Last week I saw all my patients (except one) by phone or online visit: telehealth. Thanks to our global pandemic us old doctors are having to learn new tricks.
It was telling that the telehealth, online visits were mostly with younger patients, and the older ones used a phone call. The patient has to download an “app” so I can talk to them through a secure video feed. Many folks my age, my wife included, wonder just what the heck is an “app”. And download isn’t about moving freight. But maybe we all will learn some things.
Many of the staff in our clinic are busy talking to people to advise them whether they should come in to the clinic or not. The default setting is “not”, but we make some exceptions. And we have made these telehealth visits common and easy. Since I am in the high-risk group for this novel corona virus (over 60 and male) I will be doing all my patient visits from home for the foreseeable future. It took an hour of two to get the laptop set up but I’m ready for a busy day tomorrow.
But I want you to imagine a business where you advise the customer to stay away. Doctors are used to being paid to “do things”, and often patients expect it. We charge for the office visit, but we get paid more if we take off a mole or some procedure, or prescribe something or order a test. Paying office medical staff to advise the patient to stay home may serve the public welfare, but it doesn’t make the payments on the lake cabin.

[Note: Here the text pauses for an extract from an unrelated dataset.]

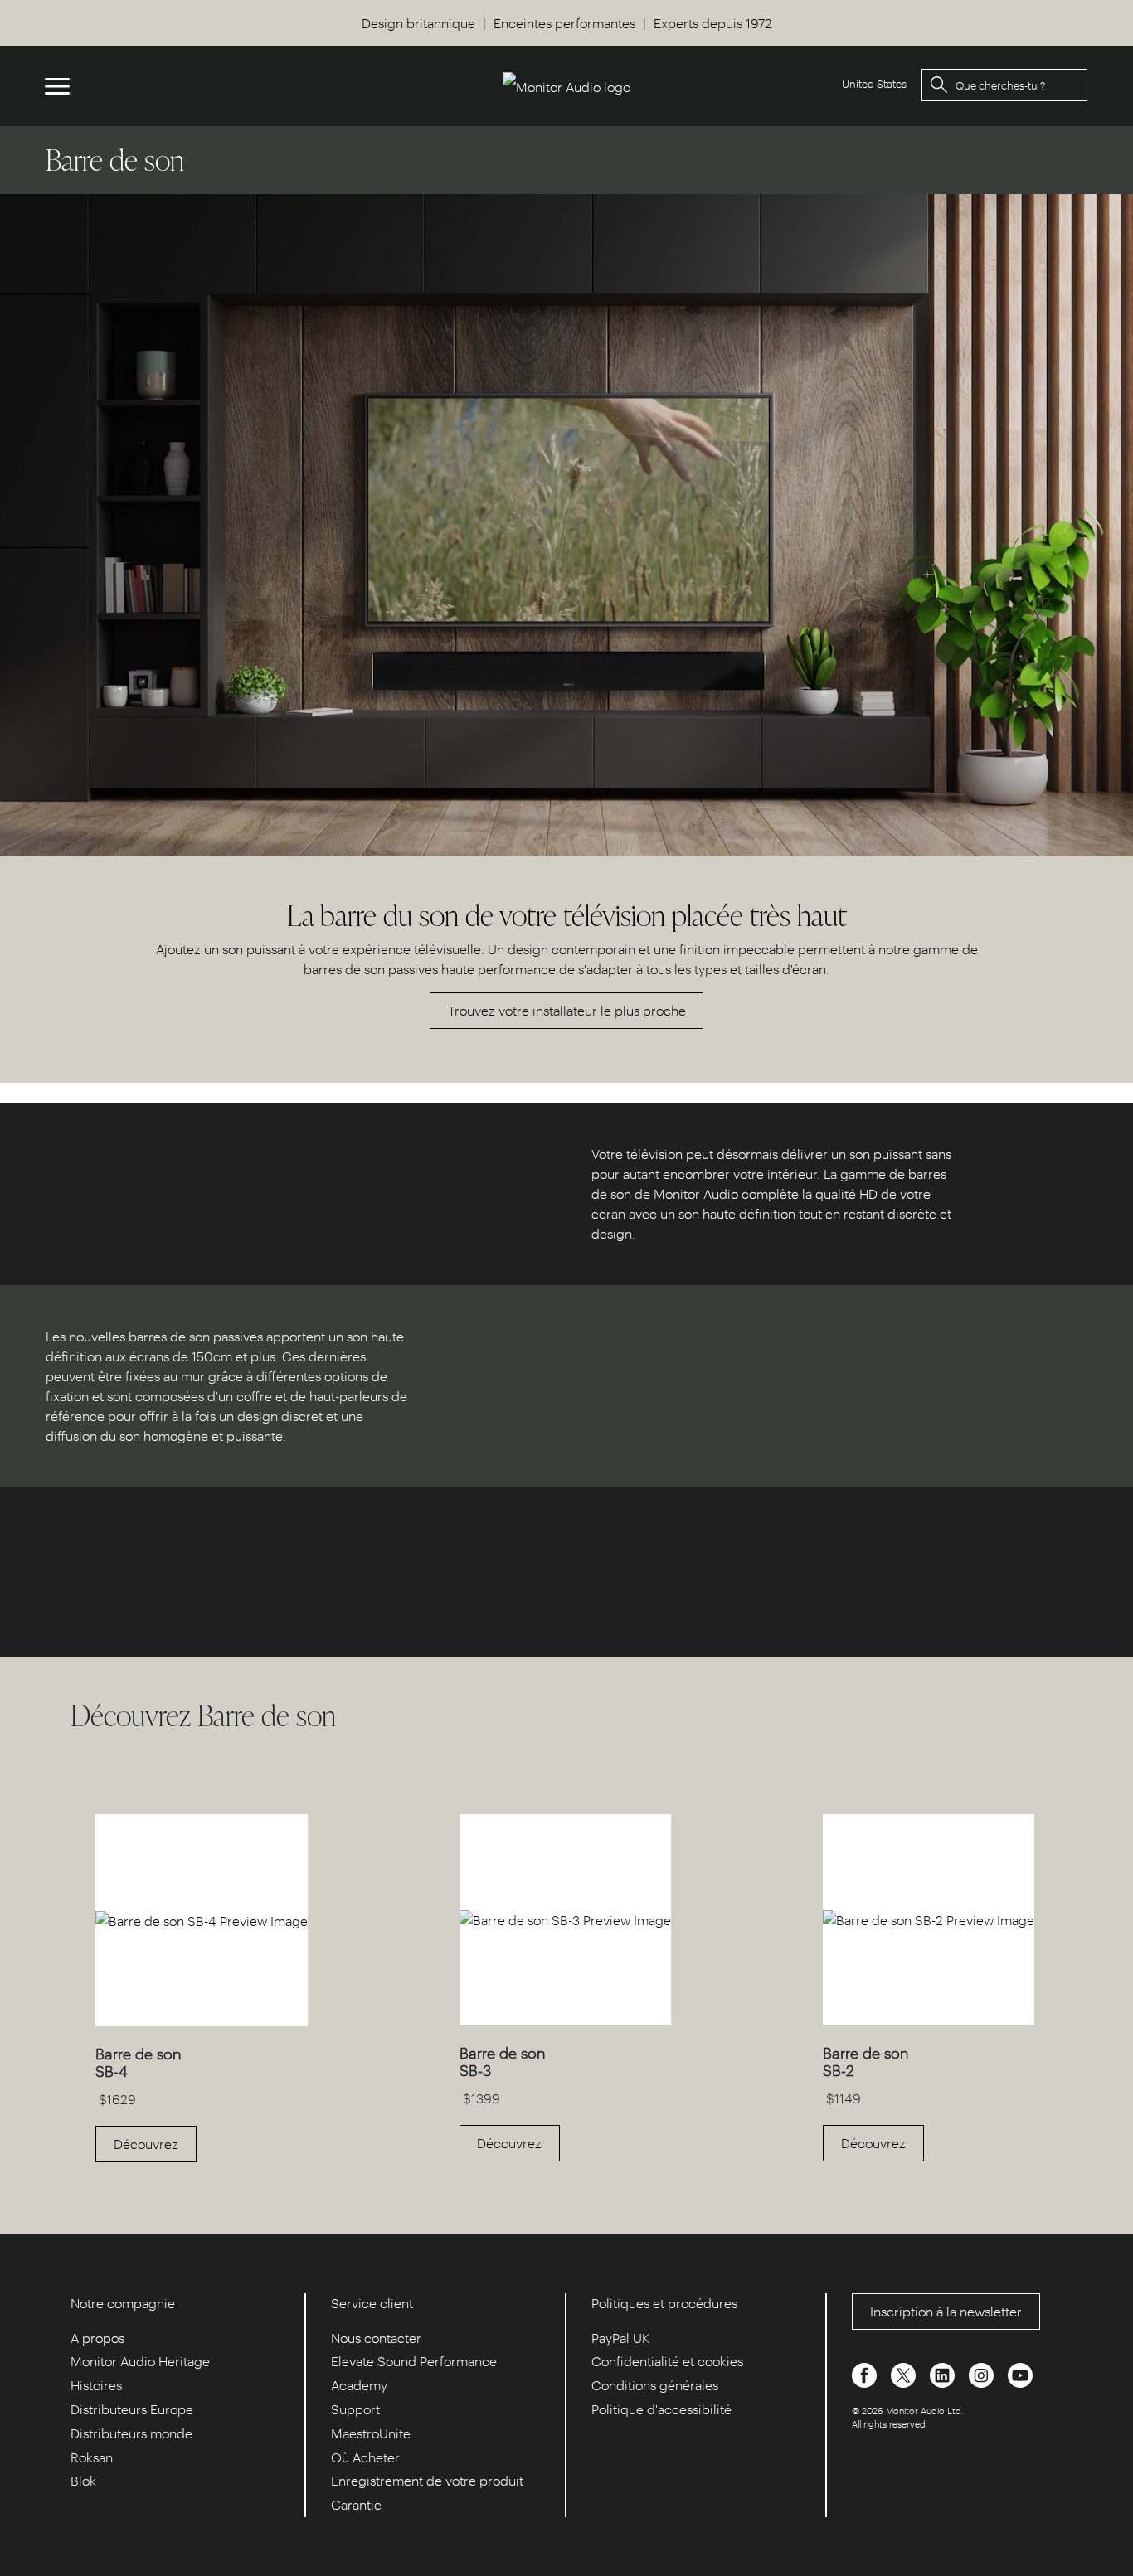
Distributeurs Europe (132, 2409)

But this is the way health care needs to be transformed. And, here in Idaho and all across this country, it is.
When I first joined my group in this small town, they notified me the telephone company would be running a dedicated line to my house. You have to understand, this was before cell phones. When I was on call, I stayed late in the clinic and when the receptionist left after the last patient she flipped a switch. That switch routed all clinic calls to the phone by my bed. My line at home had a switch too. I had to remember to flip the switch on when I got home, and flip it off when I went in to round in the morning.
Our clinic goal was to keep our patients out of the hospital emergency room. We had late night (until 8PM) and weekend clinic hours. The on-call doc would listen to all manner of night time complaints, offer advice and rarely advise a night time trip to the ER.
As technology progressed, we moved to beepers, and even adopted the earliest, clunkiest cell phone. But we never bothered to measure whether we were doing a good job keeping our patients out of the ER. We didn’t have the data.
But I’m pretty sure insurance companies knew the numbers. One year I sat in on negotiating what an insurance company would pay our clinic. They wanted to pay us less because we weren’t hitting their goal for getting women mammograms. I asked them, “How are we doing on ER utilization?” They said they don’t consider that data in their contract negotiations. “OK,” I said, “but you must know how we are doing.” The representative smiled. He said we had the lowest ER utilization of any practice they contracted with. But they wouldn’t pay us for it.
This is what is going to have to change. We are going to have to reward doctors, providers and hospitals for keeping communities healthy, for keeping costs down, and providing good care. I believe the numbers are out there; we just have to build a system that aligns these incentives. And this pandemic is disrupting the comfortable status quo. We badly need the change.